Part Number: OMAPL138B-EP
Tool/software: Linux
I'm using a CriticalLink L138F SOM in my application and have come across an interesting issue with interrupts and the UARTs on the L138. The observed issue is that there are lots of spurious interrupts for whatever UART you are using (UART2 in my case) when transmitting characters. This can be seen using:
cat /proc/irq/61/spurious
I can transmit characters using a simple 'echo' command or by using something like 'dd if=/dev/zero of=/dev/ttyS2 bs=8 count=8'. Both methods create spurious interrupts. The serial port has been set up for 115200 baud and 'raw' mode (necessary for the end application).
I'm using the Linux kernel and file system provided by CriticalLink which is based on v3.2.0. From this I know that the serial port (tty) drivers are provided by drivers/tty/serial.8250.c. For this version, I can see that there is a timer set up which is used to circumvent some assumed incompatibility between how the driver wants the UART peripheral to perform and how it actually performs. More specifically the driver would like the UART to immediately raise a THRE flag the moment the interrupt flag for an empty transmitter is enabled. The L138 doesn't do this so it uses a timer to periodically poll the interrupt register to see if there are any pending interrupts. The issue I see with this is that you now have two sources of code trying to read the interrupt register (the timer and the real interrupt routine). When the interrupt register is read, the interrupt flags are cleared automatically so there could be a race condition between the two and that could be a source of the spurious interrupt count increasing, because if the interrupt service routine doesn't find an interrupt to service it returns a zero, not a one (see serial8250_handle_irq in 8250.c). I've disabled the timer and this has reduced the number of spurious interrupts seen but not completely.
Adding some debug to the 8250 driver I can output text to the console whenever a serial interrupt is raised.
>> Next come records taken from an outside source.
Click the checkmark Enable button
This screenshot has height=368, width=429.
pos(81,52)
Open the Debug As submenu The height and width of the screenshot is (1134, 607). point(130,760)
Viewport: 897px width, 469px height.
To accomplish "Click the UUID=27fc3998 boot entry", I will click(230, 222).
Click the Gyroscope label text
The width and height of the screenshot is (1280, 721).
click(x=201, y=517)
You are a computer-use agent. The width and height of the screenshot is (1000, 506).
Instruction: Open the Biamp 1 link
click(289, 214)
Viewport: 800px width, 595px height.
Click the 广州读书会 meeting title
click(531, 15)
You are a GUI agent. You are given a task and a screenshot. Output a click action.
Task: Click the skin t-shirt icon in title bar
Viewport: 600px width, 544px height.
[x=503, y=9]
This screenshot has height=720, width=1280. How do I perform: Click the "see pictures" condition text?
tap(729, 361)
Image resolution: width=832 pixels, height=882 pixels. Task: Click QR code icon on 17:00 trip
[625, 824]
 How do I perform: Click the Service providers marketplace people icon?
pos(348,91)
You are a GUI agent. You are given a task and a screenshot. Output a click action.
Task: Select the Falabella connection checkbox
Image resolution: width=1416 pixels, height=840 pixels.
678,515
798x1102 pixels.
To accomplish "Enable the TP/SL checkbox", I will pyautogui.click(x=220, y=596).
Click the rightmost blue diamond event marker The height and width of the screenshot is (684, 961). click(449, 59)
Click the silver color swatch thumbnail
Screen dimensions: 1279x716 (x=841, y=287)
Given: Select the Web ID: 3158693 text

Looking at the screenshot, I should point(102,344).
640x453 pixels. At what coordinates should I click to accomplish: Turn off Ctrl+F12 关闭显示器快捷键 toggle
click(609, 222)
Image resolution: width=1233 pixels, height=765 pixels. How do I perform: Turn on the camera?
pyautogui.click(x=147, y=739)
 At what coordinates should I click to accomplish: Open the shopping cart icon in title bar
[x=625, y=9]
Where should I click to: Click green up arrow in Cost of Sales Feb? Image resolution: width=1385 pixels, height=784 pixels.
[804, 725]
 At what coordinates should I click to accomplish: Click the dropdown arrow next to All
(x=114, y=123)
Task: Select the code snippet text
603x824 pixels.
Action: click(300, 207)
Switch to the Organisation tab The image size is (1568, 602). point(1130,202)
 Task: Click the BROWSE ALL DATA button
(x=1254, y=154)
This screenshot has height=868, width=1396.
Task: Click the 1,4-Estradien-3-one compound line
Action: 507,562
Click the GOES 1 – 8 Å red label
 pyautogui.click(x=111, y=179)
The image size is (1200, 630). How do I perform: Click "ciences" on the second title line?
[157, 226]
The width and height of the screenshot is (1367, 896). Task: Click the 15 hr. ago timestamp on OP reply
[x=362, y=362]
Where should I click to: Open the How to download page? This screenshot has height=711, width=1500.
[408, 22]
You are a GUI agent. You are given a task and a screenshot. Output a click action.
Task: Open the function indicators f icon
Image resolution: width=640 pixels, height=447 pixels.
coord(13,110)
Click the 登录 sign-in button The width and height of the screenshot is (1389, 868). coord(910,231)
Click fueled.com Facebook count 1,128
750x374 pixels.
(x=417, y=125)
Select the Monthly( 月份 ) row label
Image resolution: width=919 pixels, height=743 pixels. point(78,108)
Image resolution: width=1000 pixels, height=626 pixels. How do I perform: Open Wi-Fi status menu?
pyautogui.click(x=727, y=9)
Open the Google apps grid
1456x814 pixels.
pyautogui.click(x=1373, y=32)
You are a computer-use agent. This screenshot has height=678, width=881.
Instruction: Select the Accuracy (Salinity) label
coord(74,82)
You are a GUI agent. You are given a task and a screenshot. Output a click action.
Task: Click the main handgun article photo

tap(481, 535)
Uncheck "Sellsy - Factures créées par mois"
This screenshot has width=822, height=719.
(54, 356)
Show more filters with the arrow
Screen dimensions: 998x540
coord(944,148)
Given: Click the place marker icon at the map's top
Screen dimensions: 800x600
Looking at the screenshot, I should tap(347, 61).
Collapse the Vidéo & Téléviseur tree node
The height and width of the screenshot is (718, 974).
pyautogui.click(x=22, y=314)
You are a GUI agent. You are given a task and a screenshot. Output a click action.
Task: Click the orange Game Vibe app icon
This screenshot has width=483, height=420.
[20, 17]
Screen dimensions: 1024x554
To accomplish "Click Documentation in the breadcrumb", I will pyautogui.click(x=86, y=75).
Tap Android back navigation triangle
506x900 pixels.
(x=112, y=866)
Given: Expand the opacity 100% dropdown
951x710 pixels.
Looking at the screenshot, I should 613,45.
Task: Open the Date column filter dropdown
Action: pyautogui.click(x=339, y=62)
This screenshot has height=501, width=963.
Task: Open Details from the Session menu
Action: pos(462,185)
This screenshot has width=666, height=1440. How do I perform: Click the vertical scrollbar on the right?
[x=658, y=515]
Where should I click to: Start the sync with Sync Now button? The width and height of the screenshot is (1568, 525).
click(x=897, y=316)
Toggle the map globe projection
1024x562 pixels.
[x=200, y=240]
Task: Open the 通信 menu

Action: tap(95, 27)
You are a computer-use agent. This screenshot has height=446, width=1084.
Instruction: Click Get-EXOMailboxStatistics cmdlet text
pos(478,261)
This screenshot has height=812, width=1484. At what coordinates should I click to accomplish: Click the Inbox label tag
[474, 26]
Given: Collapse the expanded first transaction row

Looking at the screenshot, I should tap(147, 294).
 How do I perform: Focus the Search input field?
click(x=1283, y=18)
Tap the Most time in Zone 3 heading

Using this method, I can see that interrupts get raised for sending data (as they should) but now and again, I will get a spurious interrupt for IRQ61 (UART2) when I shouldn't. The transmit process has completed as it should and the transmit interrupt enable has been turned off but there is still an interrupt coming from somewhere. It doesn't happen every time but when it does, the IIR register equals 0xC1, i.e. the IPEND flag is set meaning there are no interrupts pending, yet the interrupt happened all the same. As I have removed the timer already, there is only one point in the driver that reads the IIR register and that is in the interrupt routine.
I need some help on this because I've exhausted all other avenues.